Luz

Igual es un poco tarde para ponerme a escribir ¿no? he pasado las horas de luz útiles estudiando porque luego cuando anochece, el cerebro me deja de funcionar y las ideas se me quedan flotando en una sopa de barro mental. De hecho, tampoco debería estar escribiendo, porque este post terminará siendo una mierda. Todos mis post nocturnos lo son. Creo que yo en el Polo Norte, terminaría suicidándome. No necesito para nada el sol, pero sí necesito fervientemente la luz. Sin luz, soy un bicho bola. Cuando no hay luz, mis problemas se hacen densos y JODIDAMENTE ENORMES. Luego, cuando amanece y los retomo, siempre pienso «ah bueno… pues no son para tanto…»

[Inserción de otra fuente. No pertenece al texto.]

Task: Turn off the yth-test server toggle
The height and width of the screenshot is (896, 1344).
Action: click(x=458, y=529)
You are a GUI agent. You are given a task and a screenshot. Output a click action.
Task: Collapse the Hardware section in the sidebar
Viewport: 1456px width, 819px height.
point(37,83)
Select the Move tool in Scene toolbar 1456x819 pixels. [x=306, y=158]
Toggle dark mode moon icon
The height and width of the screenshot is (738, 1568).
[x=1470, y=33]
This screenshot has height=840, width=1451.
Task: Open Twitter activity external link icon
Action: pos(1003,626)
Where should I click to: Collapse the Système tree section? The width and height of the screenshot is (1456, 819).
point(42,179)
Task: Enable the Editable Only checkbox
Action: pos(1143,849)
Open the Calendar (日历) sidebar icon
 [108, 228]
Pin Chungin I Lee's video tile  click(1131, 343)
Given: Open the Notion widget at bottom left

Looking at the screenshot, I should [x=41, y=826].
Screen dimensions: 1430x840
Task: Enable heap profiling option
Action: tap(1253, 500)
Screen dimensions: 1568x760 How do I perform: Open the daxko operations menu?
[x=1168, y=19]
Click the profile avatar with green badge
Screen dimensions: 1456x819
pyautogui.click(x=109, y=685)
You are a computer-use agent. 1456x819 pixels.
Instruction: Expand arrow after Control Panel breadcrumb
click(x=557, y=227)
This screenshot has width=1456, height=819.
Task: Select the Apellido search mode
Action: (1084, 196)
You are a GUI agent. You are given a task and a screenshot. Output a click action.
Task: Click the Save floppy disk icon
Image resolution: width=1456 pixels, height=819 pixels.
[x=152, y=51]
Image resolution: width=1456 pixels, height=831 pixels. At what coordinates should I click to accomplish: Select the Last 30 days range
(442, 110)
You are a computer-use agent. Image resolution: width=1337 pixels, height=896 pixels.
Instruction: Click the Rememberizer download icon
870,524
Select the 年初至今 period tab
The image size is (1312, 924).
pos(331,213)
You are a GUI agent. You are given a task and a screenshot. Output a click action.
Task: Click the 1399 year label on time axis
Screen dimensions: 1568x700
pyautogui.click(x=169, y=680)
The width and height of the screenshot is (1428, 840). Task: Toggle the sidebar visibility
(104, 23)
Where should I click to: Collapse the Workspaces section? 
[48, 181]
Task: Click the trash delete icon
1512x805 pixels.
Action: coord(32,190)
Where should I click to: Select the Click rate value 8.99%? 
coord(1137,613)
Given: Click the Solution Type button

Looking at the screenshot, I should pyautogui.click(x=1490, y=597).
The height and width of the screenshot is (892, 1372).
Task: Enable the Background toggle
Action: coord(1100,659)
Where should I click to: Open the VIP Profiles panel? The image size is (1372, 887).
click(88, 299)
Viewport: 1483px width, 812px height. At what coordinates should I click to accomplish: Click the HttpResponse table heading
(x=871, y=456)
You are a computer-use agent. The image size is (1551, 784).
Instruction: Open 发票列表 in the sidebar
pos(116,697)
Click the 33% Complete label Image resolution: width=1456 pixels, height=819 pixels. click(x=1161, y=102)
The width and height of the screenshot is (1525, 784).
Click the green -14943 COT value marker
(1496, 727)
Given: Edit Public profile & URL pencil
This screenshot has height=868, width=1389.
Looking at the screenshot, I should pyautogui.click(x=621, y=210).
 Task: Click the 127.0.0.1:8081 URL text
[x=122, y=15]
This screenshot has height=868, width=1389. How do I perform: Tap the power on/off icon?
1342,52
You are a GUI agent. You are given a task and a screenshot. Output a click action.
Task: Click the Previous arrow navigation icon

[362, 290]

«Donde liba la abeja, libo yo. Y en el caliz de una prímula me tumbo.»

Hoy hemos estado haciendo recuento de trastos, para empezar a ir deshaciéndonos de todo lo que tenemos amontonado en casa para nada y porque sí (o sea, uno de nuestros inventarios panaporsi). El resultado ha sido terrorífico. Desde somieres plegables que no recordamos quién trajo, hasta patas de mesa que no sostienen ninguna ídem. Vamos a empezar a ir llamando al ayuntamiento para que se vayan llevando nuestro ajuar de basura por tandas. Jon me ha señalado con el portarollo de embalar y ha dicho «lo único peor que una mudanza es una mudanza sin organización». Me llena de ternura que después de tantos años conmigo aún piense que puede sacar algún orden lógico de mí ¿Cuánto tardaremos en mudarnos? ¿dos meses? ¿cuatro? ¿seis? Tengo tiempo de sobra para volver a levantar otra montañita de mierdas panaporsi. Solo déjame veinte minutos en la buhardilla vaciando armarios y verás.

Estos días me debato entre la emoción del cambio (vivan los cambios) y la angustia de no estar preparado para afrontarlo. Me preocupan mil cosas que vienen en mil direcciones diferentes y no sé si voy a tener raqueta para tanta pelota. Me preocupa mi trabajo, mis alumnos, mis exámenes, mis análisis. Me preocupa la tribu, la casa, la venta, la mudanza. Me preocupa la organización financiera, la hipoteca, las escrituras, el reparto. Me preocupa Jon. Me preocupa Pedro. Me preocupan los gatos.

Me preocupa todo. Necesito que vaya haciéndose de día.